RECORDS TO PROCESS:
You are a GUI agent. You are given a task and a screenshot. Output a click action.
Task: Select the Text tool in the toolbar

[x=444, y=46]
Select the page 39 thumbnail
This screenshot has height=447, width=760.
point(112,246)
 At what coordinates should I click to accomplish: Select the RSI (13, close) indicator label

---

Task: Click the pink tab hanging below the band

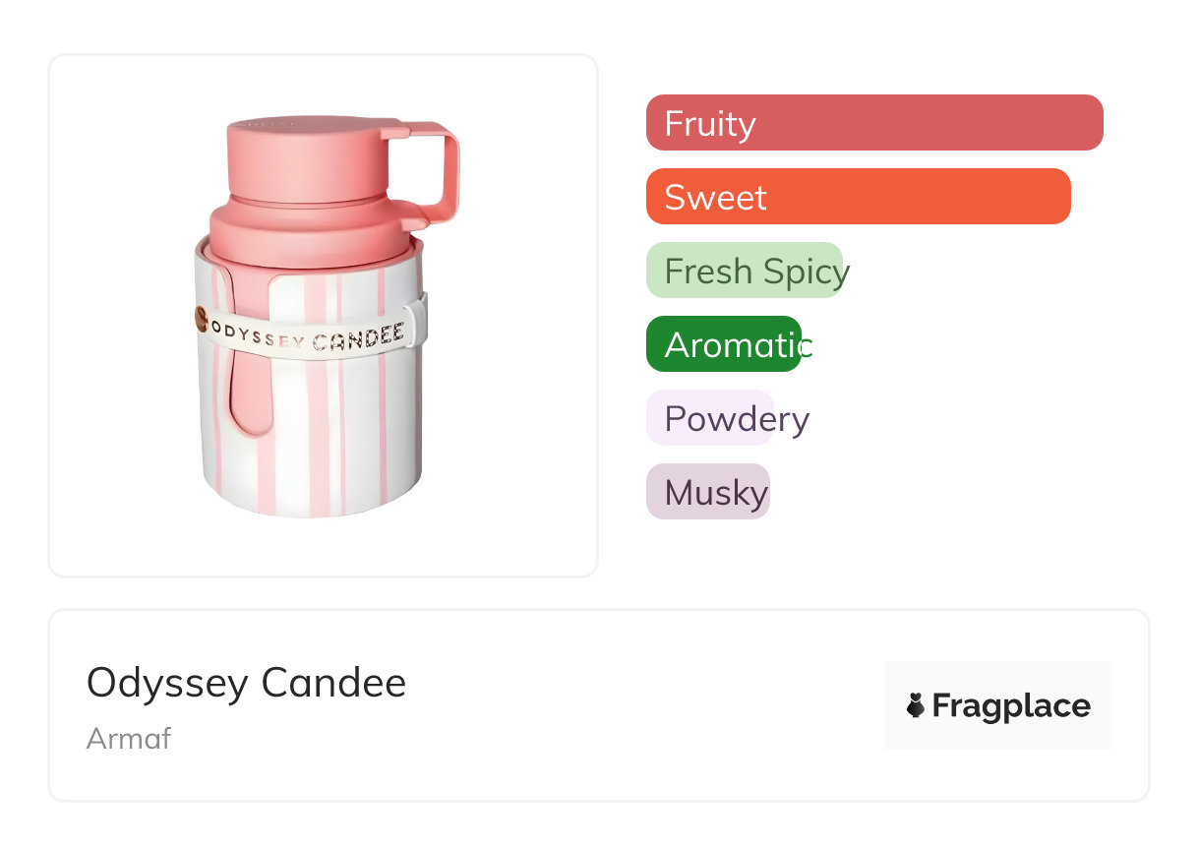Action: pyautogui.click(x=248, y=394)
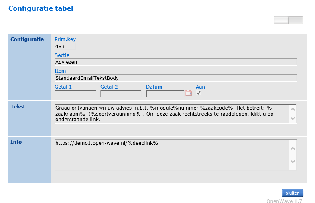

EXERCISE DETAILS:
Look above for the line with "You are a GUI" and the line with "At what coordinates", and reproduce exactly those two lines plus every line between, nothing more.

COMPLETED EXERCISE:
You are a GUI agent. You are given a task and a screenshot. Output a click action.
Task: Select the Text tool in the toolbar

[x=444, y=46]
Select the page 39 thumbnail
This screenshot has height=447, width=760.
point(112,246)
 At what coordinates should I click to accomplish: Select the RSI (13, close) indicator label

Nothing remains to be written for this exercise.